▶ _SOURCE DATA_:
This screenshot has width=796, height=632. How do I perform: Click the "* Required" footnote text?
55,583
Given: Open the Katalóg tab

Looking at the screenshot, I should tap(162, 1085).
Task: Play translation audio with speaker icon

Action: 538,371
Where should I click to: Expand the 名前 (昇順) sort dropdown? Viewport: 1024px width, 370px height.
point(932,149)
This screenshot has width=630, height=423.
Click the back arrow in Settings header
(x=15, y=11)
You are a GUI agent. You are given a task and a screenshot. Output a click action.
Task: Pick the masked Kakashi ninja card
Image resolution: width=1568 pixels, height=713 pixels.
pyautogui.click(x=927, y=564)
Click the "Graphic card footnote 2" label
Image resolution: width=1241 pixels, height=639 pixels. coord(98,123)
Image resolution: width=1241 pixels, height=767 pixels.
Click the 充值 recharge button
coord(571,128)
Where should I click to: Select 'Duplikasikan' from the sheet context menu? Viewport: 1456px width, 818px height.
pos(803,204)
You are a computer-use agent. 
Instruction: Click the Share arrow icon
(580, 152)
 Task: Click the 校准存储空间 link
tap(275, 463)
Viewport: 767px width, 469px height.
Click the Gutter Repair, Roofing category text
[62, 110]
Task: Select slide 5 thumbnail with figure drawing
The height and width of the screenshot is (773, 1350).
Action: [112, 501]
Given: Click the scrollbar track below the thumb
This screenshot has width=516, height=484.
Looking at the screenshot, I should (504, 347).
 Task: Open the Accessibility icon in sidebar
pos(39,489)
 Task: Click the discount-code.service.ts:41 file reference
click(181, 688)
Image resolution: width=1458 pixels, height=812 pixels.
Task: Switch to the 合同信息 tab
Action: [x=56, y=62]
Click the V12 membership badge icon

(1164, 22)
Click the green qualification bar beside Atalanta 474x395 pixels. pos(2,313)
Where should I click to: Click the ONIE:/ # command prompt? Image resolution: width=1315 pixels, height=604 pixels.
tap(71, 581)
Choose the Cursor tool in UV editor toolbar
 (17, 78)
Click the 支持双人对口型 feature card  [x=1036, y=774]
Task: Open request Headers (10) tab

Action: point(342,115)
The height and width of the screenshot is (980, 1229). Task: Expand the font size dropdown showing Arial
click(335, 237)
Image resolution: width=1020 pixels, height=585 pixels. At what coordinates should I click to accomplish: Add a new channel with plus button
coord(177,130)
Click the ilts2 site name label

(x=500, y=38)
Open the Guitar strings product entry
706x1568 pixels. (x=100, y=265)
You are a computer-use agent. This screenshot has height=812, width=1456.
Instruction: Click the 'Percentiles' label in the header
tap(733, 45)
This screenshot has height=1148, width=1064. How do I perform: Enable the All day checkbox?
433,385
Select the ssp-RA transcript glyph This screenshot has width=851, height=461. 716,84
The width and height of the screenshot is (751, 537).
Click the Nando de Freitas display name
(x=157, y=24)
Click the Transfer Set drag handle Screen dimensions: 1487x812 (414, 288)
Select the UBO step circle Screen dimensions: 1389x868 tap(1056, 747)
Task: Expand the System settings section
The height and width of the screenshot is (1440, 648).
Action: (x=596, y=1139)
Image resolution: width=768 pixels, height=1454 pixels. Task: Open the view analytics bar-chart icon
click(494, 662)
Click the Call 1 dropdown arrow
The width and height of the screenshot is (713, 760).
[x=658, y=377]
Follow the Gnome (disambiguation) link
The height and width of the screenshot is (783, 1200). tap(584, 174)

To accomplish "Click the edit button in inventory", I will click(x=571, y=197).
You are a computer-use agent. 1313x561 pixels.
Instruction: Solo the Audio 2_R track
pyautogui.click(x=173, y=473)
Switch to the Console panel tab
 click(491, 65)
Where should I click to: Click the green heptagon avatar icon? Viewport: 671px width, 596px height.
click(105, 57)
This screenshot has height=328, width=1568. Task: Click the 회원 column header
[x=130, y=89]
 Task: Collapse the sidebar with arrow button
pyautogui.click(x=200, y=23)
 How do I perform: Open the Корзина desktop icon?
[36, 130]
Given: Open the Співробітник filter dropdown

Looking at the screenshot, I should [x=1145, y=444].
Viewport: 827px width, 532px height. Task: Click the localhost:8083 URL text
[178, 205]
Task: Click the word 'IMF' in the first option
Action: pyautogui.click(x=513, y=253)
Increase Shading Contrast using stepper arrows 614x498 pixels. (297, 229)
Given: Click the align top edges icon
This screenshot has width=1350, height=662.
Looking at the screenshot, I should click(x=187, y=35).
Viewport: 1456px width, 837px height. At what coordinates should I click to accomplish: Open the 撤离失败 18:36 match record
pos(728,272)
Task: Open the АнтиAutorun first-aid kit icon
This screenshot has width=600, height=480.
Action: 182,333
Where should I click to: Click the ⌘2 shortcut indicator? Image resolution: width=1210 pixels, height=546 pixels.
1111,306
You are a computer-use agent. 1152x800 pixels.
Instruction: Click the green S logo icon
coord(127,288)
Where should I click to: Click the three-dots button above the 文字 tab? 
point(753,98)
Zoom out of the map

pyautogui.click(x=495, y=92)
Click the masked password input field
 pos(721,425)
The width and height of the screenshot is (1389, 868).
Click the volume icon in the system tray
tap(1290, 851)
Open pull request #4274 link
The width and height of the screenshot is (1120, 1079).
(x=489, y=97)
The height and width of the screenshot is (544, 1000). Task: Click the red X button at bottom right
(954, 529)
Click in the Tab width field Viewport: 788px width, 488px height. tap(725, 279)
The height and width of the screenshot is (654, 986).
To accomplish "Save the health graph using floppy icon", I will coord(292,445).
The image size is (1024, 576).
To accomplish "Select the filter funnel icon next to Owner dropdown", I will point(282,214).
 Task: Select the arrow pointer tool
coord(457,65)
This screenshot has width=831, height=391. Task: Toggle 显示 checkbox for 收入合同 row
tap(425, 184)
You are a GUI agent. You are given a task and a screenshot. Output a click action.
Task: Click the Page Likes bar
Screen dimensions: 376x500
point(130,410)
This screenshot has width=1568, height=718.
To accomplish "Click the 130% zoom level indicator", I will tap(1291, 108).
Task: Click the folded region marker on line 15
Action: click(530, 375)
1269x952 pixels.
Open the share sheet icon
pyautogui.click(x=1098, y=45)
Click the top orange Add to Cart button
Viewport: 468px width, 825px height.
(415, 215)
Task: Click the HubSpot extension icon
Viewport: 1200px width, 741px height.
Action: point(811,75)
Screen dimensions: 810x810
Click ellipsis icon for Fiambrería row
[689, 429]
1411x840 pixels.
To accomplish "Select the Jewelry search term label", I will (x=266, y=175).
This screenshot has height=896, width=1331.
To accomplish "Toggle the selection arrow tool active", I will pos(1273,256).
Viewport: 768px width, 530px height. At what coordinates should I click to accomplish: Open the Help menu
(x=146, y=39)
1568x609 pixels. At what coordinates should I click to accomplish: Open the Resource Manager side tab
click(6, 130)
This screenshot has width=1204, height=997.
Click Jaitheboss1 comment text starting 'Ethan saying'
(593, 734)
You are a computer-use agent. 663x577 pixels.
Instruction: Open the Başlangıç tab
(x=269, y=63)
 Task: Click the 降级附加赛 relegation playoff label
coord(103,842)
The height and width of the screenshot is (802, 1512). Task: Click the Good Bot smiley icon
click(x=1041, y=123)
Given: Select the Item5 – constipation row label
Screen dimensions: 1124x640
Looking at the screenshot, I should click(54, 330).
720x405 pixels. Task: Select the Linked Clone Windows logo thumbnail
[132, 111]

▶ _TASK DESCRIPTION_: Sift through the material above and copy each line that holds "agent".

▶ _ANSWER TO THIS TASK_:
You are a GUI agent. You are given a task and a screenshot. Output a click action.
You are a computer-use agent. 
You are a computer-use agent. This screenshot has height=812, width=1456.
You are a computer-use agent. 1313x561 pixels.
You are a computer-use agent. 1152x800 pixels.
You are a GUI agent. You are given a task and a screenshot. Output a click action.
You are a computer-use agent. 663x577 pixels.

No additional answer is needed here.